В студенческие годы я успел пообщаться и с некоторыми легальными поэтами, конкретно с Иваном Харабаровым и Юрием Панкратовым, тогда студентами Литературного института, на которых я вышел через их знакомого Бориса Колесникова. Кстати, тот же Колесников из Литинститута меня познакомил и с Игорем Авдеевым. Он любил соединять людей в атомизированном советском обществе. Харабаров прославился стихотворением «Железные люди»:
Поезда тяжеловесные
Сотрясают грудь земли.
Люди ржавые, железные
Мне мерещатся вдали.
И слышны неутомимо
Их шаги и там, и тут,
Тяжело, неумолимо
За моей душой идут.
Чтоб руками неживыми
Задушить меня навек,
Чтоб забыл я вместе с ними
То, что был я человек.
Что тут крики бесполезные?
Не видать кругом ни зги.
Люди страшные, железные,
Неподвижные мозги.
Выхожу один навстречу
Их бесчисленным рядам.
Свою душу человечью
Я железу не отдам.
Панкратов стал известен поэмой «Страна Керосиния», написанной в том же духе, что и «Железные люди». Оба были бунтарями. Часами мы обсуждали в их общежитии втроем-вчетвером-впятером проблемы спасения России от красного ига. В период кампании против Б.Л.Пастернака в литинститутской стенгазете появилась карикатура: «Опасная наседка». Большая хохлатая курица с головой мэтра, автора «Доктора Живаго», своими крыльями прикрывала яйца с едва вылупившимися головенками Харабарова и Панкратова. Между прочим, рядом была карикатура на Беллу Ахмадулину, тащившую на веревочке игрушечную автомашину: намек на то, что ее тогдашний супруг Евгений Евтушенко подвозил на учебу свою жену-студентку. К Пастернаку ее подвязать, видимо, не удалось, так зацепили хоть таким образом. Позднее, когда я уже сидел, Харабаров, как говорят, стал сильно пить. Талант ушел в песок. Кажется, и умер он в поддатом состоянии. Упокой, Господи, душу раба Божьего Ивана.
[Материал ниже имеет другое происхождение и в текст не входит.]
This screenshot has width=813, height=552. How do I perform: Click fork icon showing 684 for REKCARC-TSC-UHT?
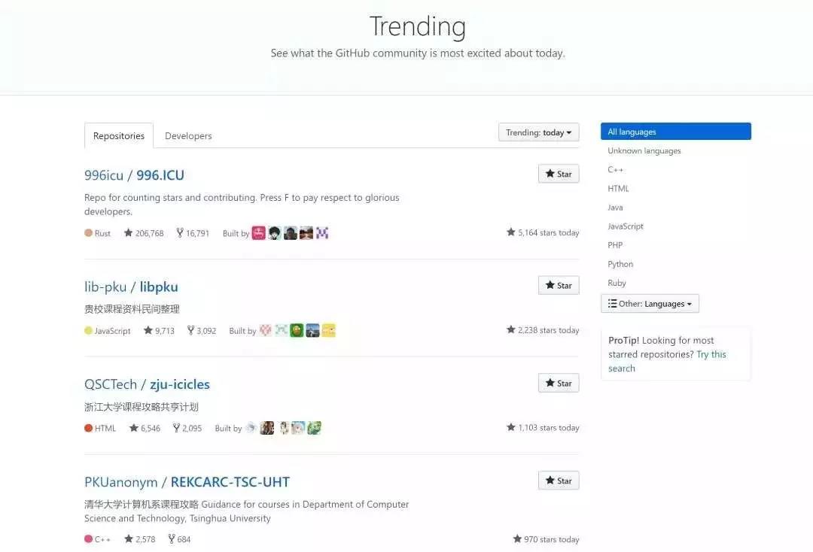(x=172, y=539)
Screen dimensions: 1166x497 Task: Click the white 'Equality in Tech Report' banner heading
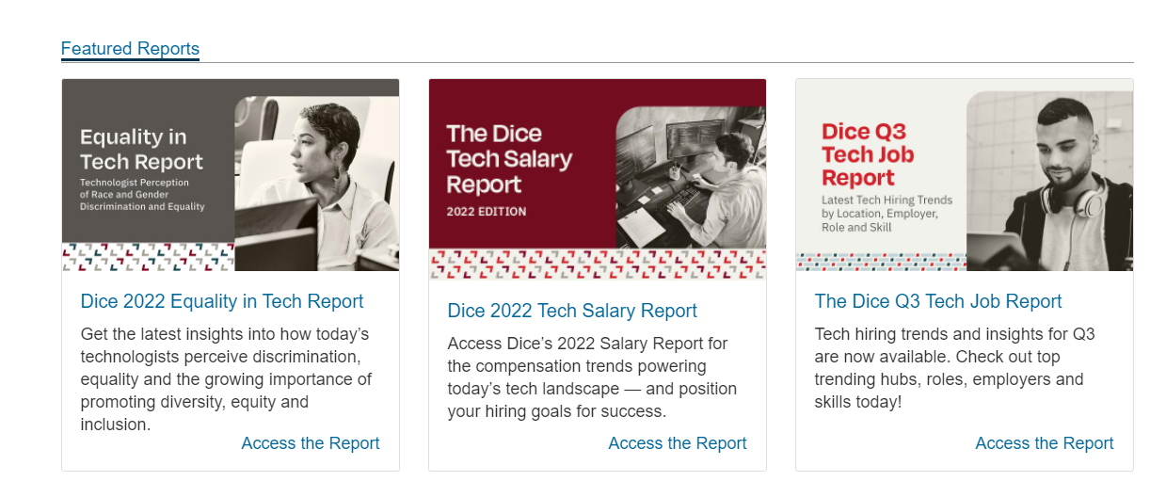coord(141,149)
Андрей Зорин считает, что генерация «пятидесятники» в смысле поколения, а не членов протестантского религиозного объединения существовала. Предшествовала шестидесятникам. Они-то и вышли к площади Маяковского. «Потом они стали диссидентами, учеными, инженерами, обывателями. В поэты, кажется, почти никто не выбился. А тогда они просто были очень молоды… Кто может судить, чья молодость лучше, чья хуже? На сегодняшний вкус, та, старая, на бывшей и нынешней Триумфальной даже как-то веселей».1 Не мне судить о своем поколении, но добавлю, что если в этом смысле пятидесятники существовали, то именно «Маяк» был самым ярким проявлением той неповторимой исторической минуты в маске оттепели. Додиссидентского периода.